> Requirement
From the first line to the last, reproduce the data exactly.
START Record extracts
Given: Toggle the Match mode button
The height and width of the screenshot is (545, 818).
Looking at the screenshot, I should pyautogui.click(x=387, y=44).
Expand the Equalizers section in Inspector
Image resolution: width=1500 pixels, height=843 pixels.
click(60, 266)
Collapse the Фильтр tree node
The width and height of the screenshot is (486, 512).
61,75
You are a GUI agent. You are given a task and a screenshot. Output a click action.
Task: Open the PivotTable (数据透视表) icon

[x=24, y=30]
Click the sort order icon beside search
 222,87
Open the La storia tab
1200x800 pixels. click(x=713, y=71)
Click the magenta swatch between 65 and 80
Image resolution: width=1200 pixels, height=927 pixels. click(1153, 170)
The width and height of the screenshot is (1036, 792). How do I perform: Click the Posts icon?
END Record extracts
> Answer to this exercise
Given: Toggle the Match mode button
The height and width of the screenshot is (545, 818).
Looking at the screenshot, I should pyautogui.click(x=387, y=44).
Expand the Equalizers section in Inspector
Image resolution: width=1500 pixels, height=843 pixels.
click(60, 266)
Collapse the Фильтр tree node
The width and height of the screenshot is (486, 512).
61,75
You are a GUI agent. You are given a task and a screenshot. Output a click action.
Task: Open the PivotTable (数据透视表) icon

[x=24, y=30]
Click the sort order icon beside search
 222,87
Open the La storia tab
1200x800 pixels. click(x=713, y=71)
Click the magenta swatch between 65 and 80
Image resolution: width=1200 pixels, height=927 pixels. click(1153, 170)
The width and height of the screenshot is (1036, 792). How do I perform: Click the Posts icon?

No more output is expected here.